-- begin --
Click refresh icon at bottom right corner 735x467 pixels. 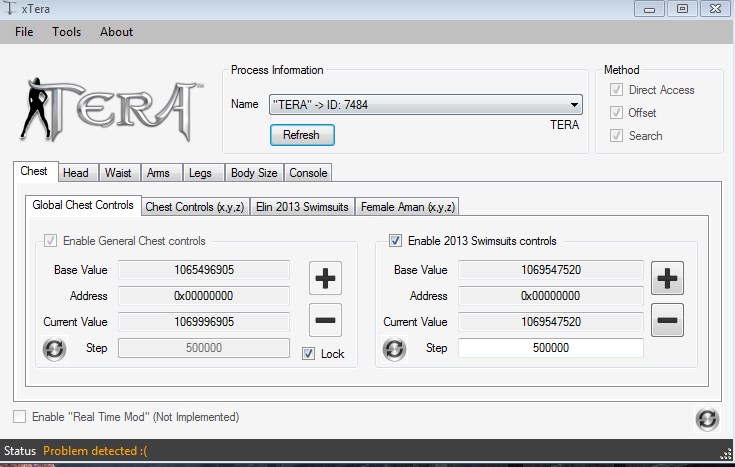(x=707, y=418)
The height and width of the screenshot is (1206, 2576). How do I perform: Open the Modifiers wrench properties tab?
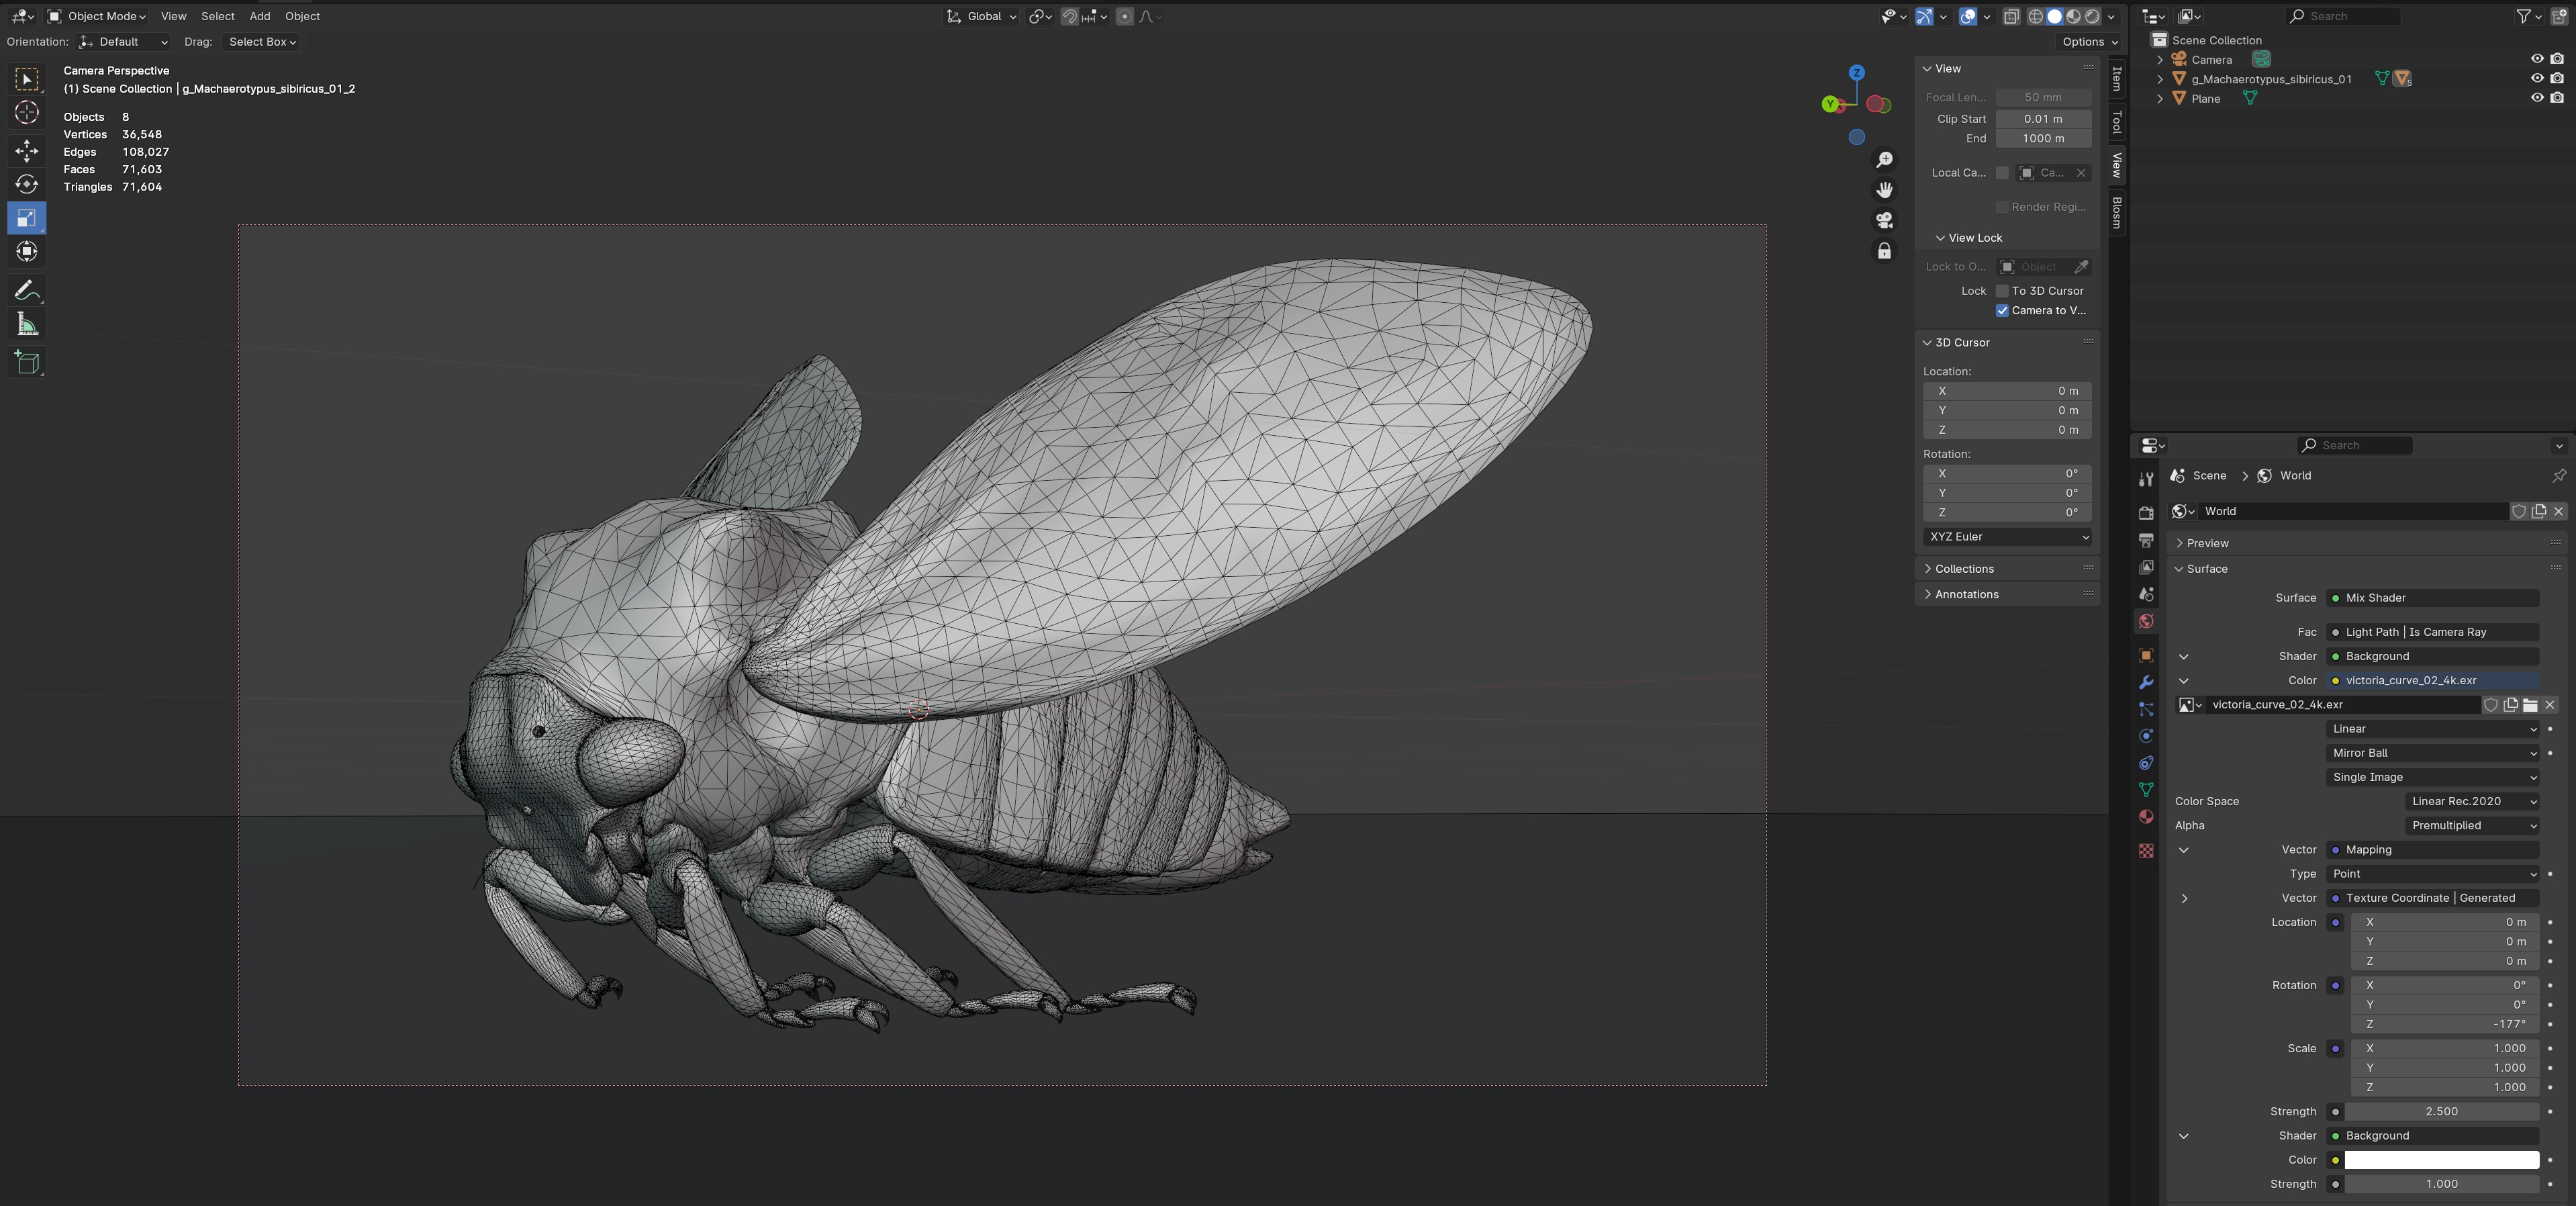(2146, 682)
-- end --
-- begin --
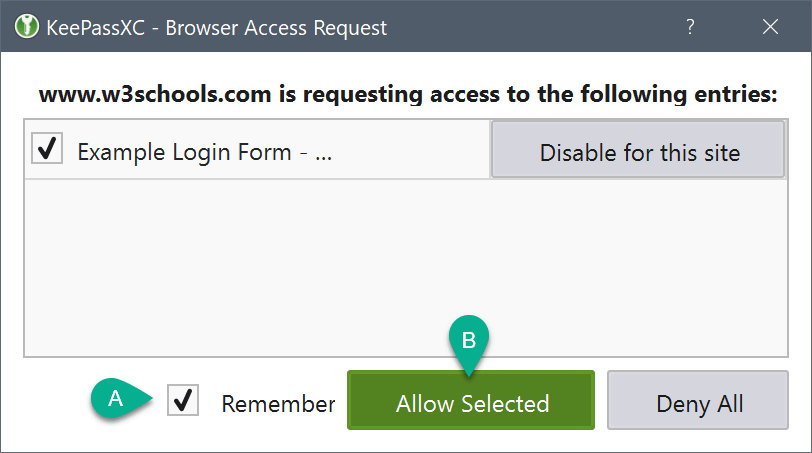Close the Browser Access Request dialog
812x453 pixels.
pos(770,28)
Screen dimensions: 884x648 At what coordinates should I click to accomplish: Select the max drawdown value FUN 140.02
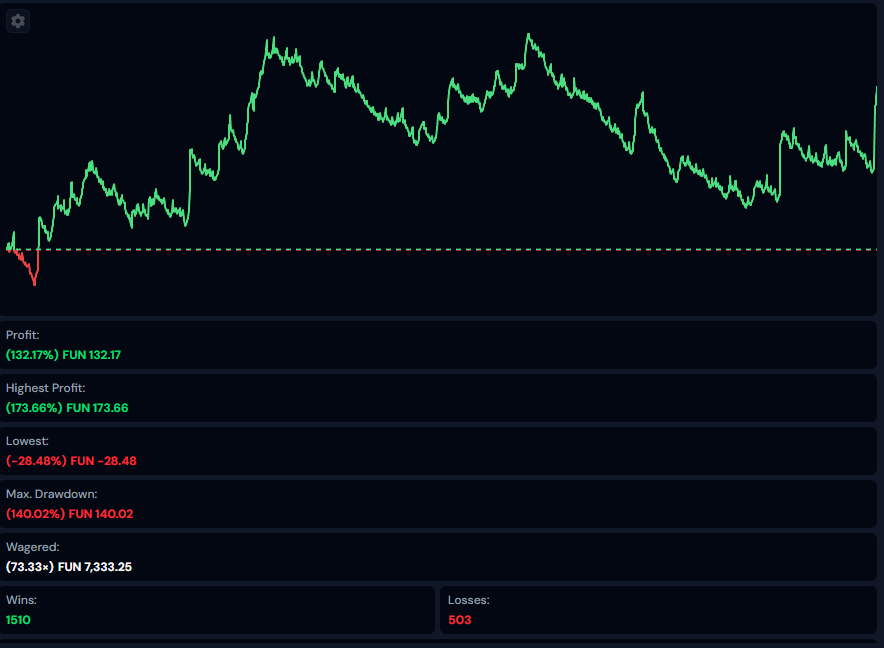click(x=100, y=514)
-- end --
▸ Exercise: Rewrite the part that opens with the line containing "Screen dimensions: 884x648" and closes with the line containing "click(x=100, y=514)" as a JSON list of strings, one string per line, with blank lines and pictures left out.

▸ Exercise solution:
[
  "Screen dimensions: 884x648 At what coordinates should I click to accomplish: Select the max drawdown value FUN 140.02",
  "click(x=100, y=514)"
]